### RECORDS TO PROCESS
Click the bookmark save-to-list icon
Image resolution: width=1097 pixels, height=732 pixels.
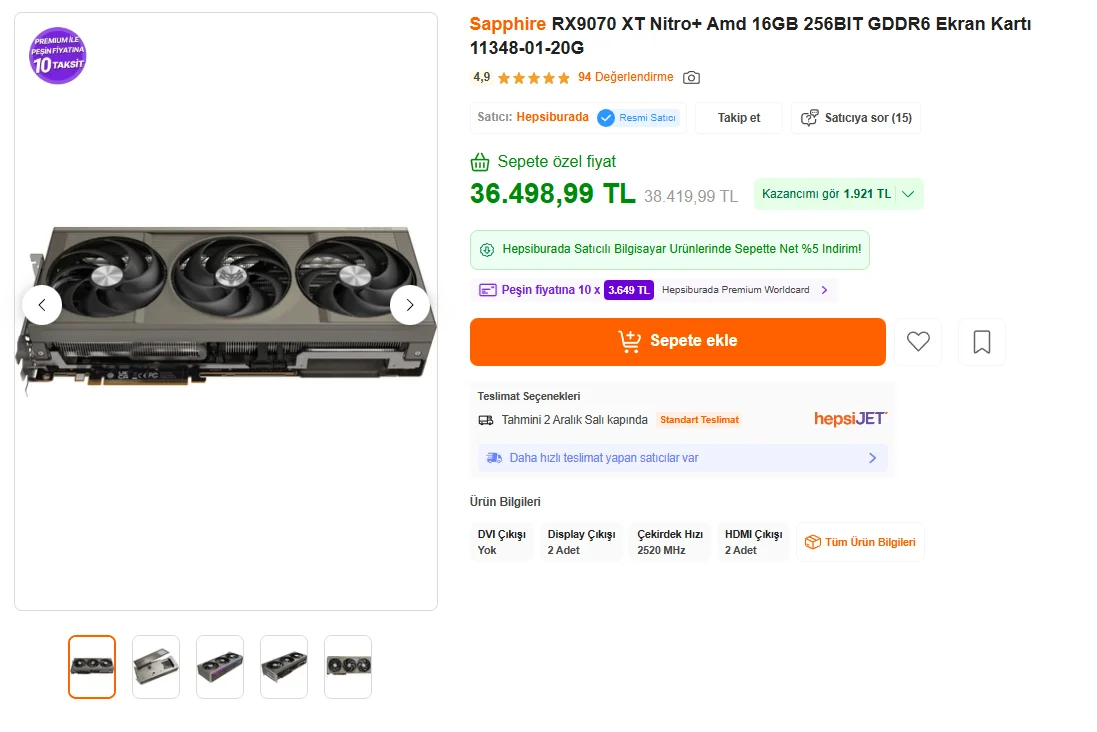click(982, 342)
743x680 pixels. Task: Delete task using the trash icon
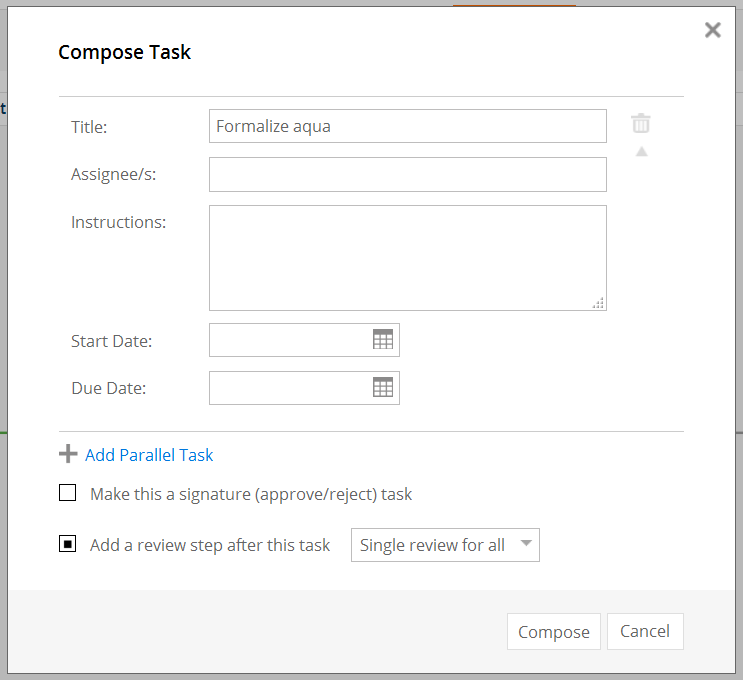641,123
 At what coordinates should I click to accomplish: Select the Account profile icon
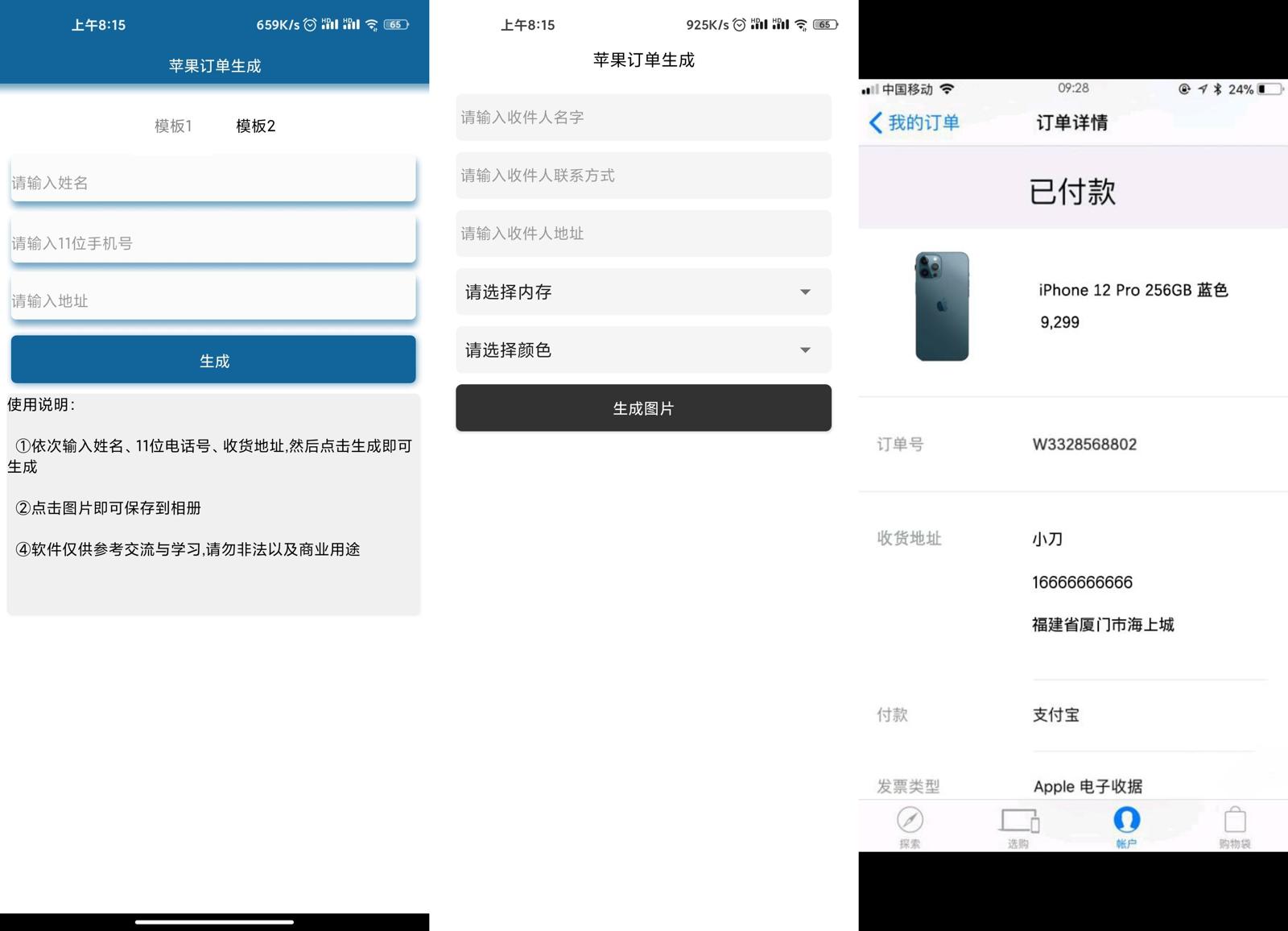[1126, 821]
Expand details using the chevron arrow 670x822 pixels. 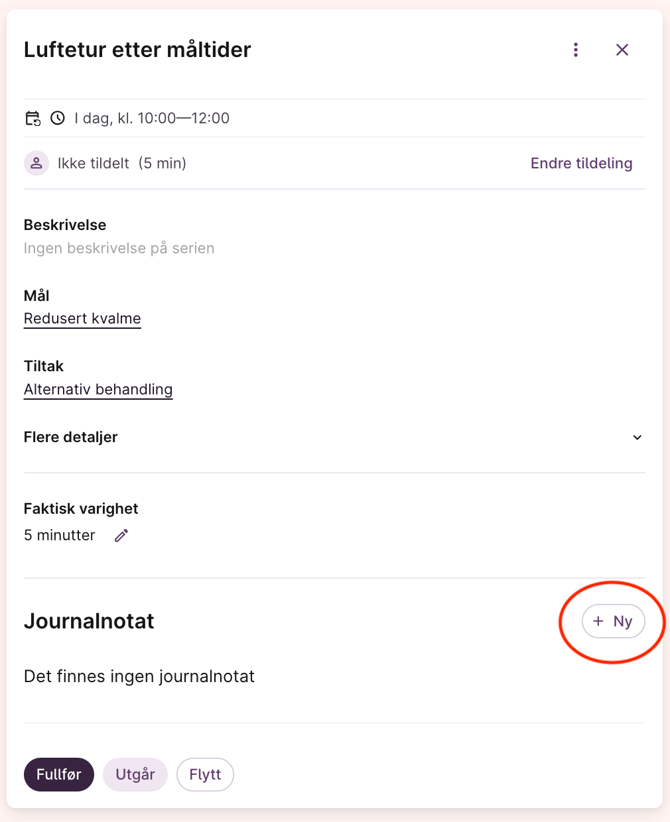[637, 437]
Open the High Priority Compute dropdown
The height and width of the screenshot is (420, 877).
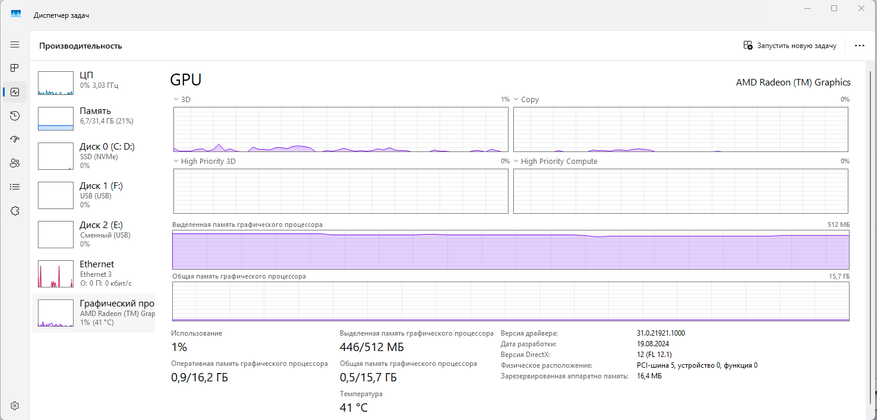coord(517,161)
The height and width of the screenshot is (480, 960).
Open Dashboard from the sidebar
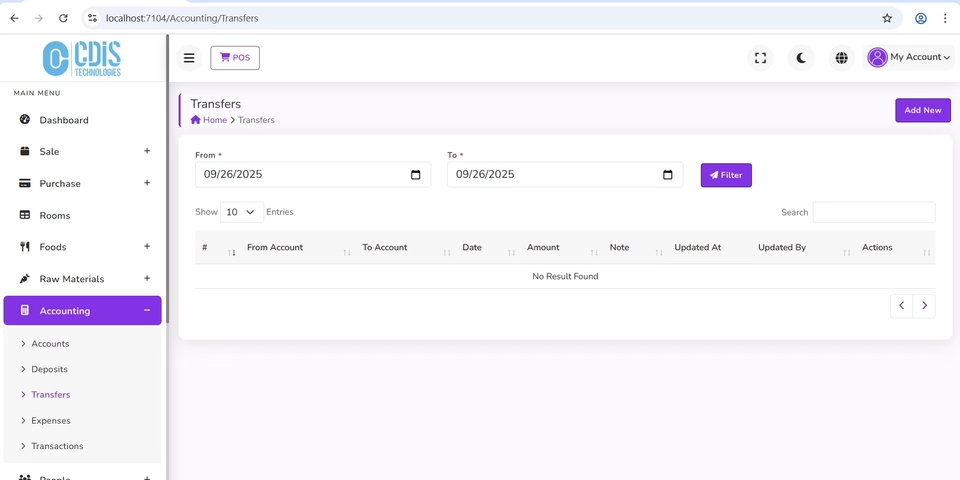pyautogui.click(x=64, y=120)
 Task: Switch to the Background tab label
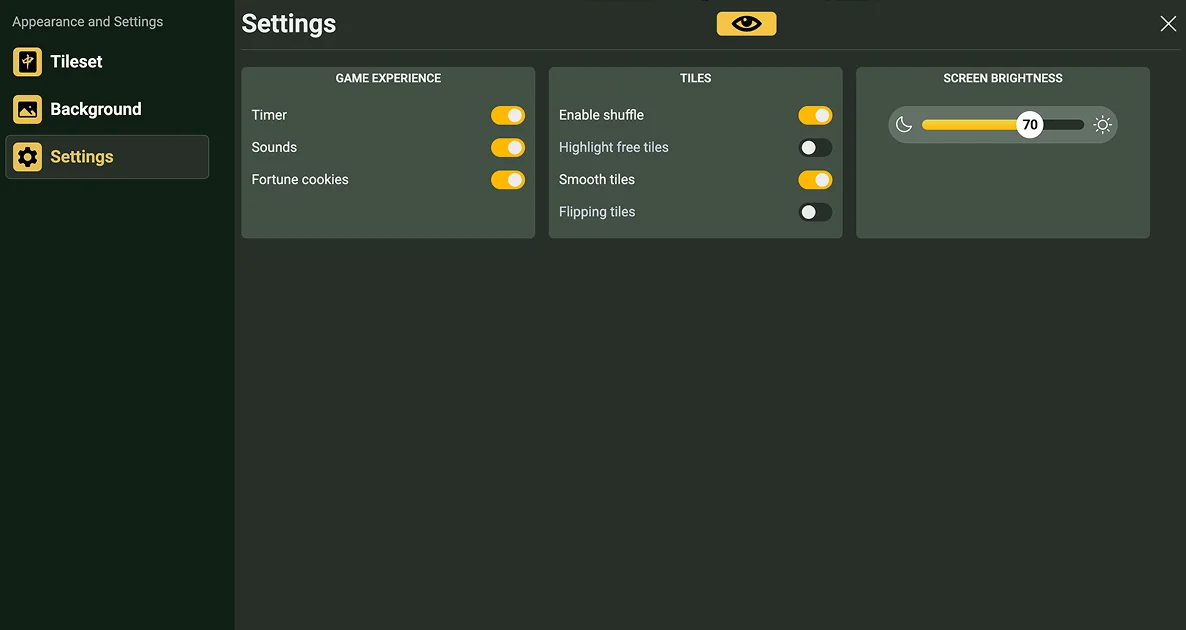pyautogui.click(x=96, y=110)
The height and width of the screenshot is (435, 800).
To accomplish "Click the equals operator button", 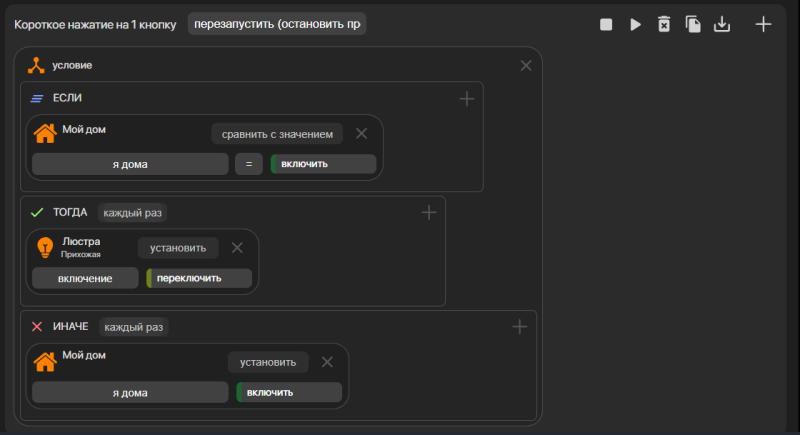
######
## TASK REQUIREMENTS
Excluding the pictures, restate word for word the lines from the one that holds "The height and width of the screenshot is (435, 800)." through the last line of the entries, both ends included.

## YOUR RESPONSE
The height and width of the screenshot is (435, 800).
To accomplish "Click the equals operator button", 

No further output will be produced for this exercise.